As the layers of this story revealed themselves, they presented a series of Gordian Knots which choked the theme of heroic creativity. The most thickly tangled knot pervaded the story and taints it still today. “What is exploitation and what isn’t and who has the right to say?” If we say that wealthy white people who approach poor black artists and buy their art for a pittance and sell it for a profit are exploiters we are saying, at the same time, that the artists are too nave to protect themselves. In addition to the fact that such a stance may be perceived as racist, it is also a way for us to exploit the position of both collector and artist in order to publicly assert our own superior moral position. The Last Folk Hero highlights this double bind and many readers are uncomfortable because of it. It has led to the refusal of several major museums like the High Museum in Atlanta and the American Folk Art Museum in New York to offer the book in their museum stores. It is likely behind the suggestion of Bill Arnett’s publicist that the book should be burned in a bonfire. It is partly the inspiration behind the art work of folk artist, Big Chief, who created a work of art using The Last Folk Hero as his theme. Big Chief nailed the book to a tin-covered hunk of wood and slammed a red ax through the four hundred pages. Alas, responses of avoidance and aversion aren’t the way to resolve any paradox. They only tighten the knot.

Creation and exploitation co-arise. Perhaps beginning with the Palaeolithic painter who marked cave walls in Lascaux, creators and patrons have complained about each other, lusted for each other and battled for power, recognition and currency. There is no art for art’s sake. Art is always created with an intended impact. Even if the initial intention is simply the artist’s self-impact. Eventually, it seems, that is never enough. Others must see, approve, and pay. Patrons fund continued creation so that they may bathe in art’s presumed authenticity. Money needs art and art needs money.

Authenticity is difficult to prove.
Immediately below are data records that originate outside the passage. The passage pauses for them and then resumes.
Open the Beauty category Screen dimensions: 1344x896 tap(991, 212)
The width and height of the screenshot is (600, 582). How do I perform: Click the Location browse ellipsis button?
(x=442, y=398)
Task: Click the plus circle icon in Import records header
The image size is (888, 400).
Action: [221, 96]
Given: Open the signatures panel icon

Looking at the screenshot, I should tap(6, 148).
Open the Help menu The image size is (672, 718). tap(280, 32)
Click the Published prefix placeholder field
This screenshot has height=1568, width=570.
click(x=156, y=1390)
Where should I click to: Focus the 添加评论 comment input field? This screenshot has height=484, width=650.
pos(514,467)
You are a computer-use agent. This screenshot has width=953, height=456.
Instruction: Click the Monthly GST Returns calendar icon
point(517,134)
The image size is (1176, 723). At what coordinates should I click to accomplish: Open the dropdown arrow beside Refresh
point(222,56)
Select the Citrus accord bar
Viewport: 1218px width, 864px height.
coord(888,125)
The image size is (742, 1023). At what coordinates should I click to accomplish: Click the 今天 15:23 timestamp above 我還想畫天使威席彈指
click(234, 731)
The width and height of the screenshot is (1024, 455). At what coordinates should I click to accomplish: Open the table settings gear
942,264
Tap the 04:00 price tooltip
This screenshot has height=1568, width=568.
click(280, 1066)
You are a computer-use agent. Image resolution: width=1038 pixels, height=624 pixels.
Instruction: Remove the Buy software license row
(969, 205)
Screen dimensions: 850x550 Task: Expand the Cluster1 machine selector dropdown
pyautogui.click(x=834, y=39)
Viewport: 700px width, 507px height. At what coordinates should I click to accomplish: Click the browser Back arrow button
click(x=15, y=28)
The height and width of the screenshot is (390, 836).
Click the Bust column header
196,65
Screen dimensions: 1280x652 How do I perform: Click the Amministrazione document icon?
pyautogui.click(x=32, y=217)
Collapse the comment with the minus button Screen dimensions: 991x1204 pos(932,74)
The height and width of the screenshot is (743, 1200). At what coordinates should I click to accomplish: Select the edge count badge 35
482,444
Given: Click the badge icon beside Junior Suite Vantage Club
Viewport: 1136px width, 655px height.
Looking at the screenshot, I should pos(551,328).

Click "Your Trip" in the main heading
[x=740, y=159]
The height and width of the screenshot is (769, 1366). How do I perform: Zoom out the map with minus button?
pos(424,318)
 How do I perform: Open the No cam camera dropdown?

Which art is truly pure and untainted these days? “Folk art” is a term, for instance, that connotes authenticity, purity, and insulation from poisonous popular culture. Where does this exist? A folk artist can live in the middle of nowhere and still suck down hundreds of channels with a satellite dish affixed to his authentic shack. Consider the three Gee’s Bend quilters who are suing the collector Bill Arnett for their presumed fair share of his presumed windfall from selling their creations and related imagery. Should the litigious quilters be considered authentic craftspeople or commercialists? Is Arnett an authentically pure patron who selflessly enriched the lives of these quilters or an authentically shrewd businessman who profited at their expense? What if the answer to all of these questions is “yes?” What if it is “no?” What if it is “well … yes and no?” Does any of it matter to the art? Regardless, as the warring parties strive for what will likely be a closed-mouth settlement of the cases, we are unlikely to know what a court might decide and so we are left again with vagaries and paradox.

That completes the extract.